* start Listed entries *

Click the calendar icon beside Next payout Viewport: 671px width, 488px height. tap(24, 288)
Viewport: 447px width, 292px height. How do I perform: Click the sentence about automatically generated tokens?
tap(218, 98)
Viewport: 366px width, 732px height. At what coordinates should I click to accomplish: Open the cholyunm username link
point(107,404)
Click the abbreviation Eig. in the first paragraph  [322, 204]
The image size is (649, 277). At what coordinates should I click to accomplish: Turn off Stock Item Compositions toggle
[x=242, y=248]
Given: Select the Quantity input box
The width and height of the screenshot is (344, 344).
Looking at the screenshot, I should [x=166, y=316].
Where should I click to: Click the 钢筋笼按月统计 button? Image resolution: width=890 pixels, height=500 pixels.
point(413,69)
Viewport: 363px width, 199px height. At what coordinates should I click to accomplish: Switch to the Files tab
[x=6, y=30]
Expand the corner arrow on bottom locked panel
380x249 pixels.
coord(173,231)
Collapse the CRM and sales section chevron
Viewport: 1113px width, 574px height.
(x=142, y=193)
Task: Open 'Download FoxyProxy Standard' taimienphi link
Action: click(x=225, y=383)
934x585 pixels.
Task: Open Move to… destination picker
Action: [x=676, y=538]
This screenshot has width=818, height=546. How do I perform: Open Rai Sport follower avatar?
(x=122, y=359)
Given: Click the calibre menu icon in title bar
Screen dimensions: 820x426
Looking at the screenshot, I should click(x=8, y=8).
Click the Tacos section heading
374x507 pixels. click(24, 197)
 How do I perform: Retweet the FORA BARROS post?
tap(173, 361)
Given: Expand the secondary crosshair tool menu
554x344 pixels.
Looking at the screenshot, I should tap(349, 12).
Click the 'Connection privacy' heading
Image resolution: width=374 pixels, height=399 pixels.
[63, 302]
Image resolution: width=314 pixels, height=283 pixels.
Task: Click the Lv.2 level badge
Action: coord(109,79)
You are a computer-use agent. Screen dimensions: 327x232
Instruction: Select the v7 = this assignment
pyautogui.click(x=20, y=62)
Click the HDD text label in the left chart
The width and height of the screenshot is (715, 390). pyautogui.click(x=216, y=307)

* end Listed entries *

Exercise requirements: Copy out every one of the records above word for word, keeping each line unchanged.

Written answer:
Click the calendar icon beside Next payout Viewport: 671px width, 488px height. tap(24, 288)
Viewport: 447px width, 292px height. How do I perform: Click the sentence about automatically generated tokens?
tap(218, 98)
Viewport: 366px width, 732px height. At what coordinates should I click to accomplish: Open the cholyunm username link
point(107,404)
Click the abbreviation Eig. in the first paragraph  [322, 204]
The image size is (649, 277). At what coordinates should I click to accomplish: Turn off Stock Item Compositions toggle
[x=242, y=248]
Given: Select the Quantity input box
The width and height of the screenshot is (344, 344).
Looking at the screenshot, I should [x=166, y=316].
Where should I click to: Click the 钢筋笼按月统计 button? Image resolution: width=890 pixels, height=500 pixels.
point(413,69)
Viewport: 363px width, 199px height. At what coordinates should I click to accomplish: Switch to the Files tab
[x=6, y=30]
Expand the corner arrow on bottom locked panel
380x249 pixels.
coord(173,231)
Collapse the CRM and sales section chevron
Viewport: 1113px width, 574px height.
(x=142, y=193)
Task: Open 'Download FoxyProxy Standard' taimienphi link
Action: click(x=225, y=383)
934x585 pixels.
Task: Open Move to… destination picker
Action: [x=676, y=538]
This screenshot has width=818, height=546. How do I perform: Open Rai Sport follower avatar?
(x=122, y=359)
Given: Click the calibre menu icon in title bar
Screen dimensions: 820x426
Looking at the screenshot, I should click(x=8, y=8).
Click the Tacos section heading
374x507 pixels. click(24, 197)
 How do I perform: Retweet the FORA BARROS post?
tap(173, 361)
Given: Expand the secondary crosshair tool menu
554x344 pixels.
Looking at the screenshot, I should tap(349, 12).
Click the 'Connection privacy' heading
Image resolution: width=374 pixels, height=399 pixels.
[63, 302]
Image resolution: width=314 pixels, height=283 pixels.
Task: Click the Lv.2 level badge
Action: coord(109,79)
You are a computer-use agent. Screen dimensions: 327x232
Instruction: Select the v7 = this assignment
pyautogui.click(x=20, y=62)
Click the HDD text label in the left chart
The width and height of the screenshot is (715, 390). pyautogui.click(x=216, y=307)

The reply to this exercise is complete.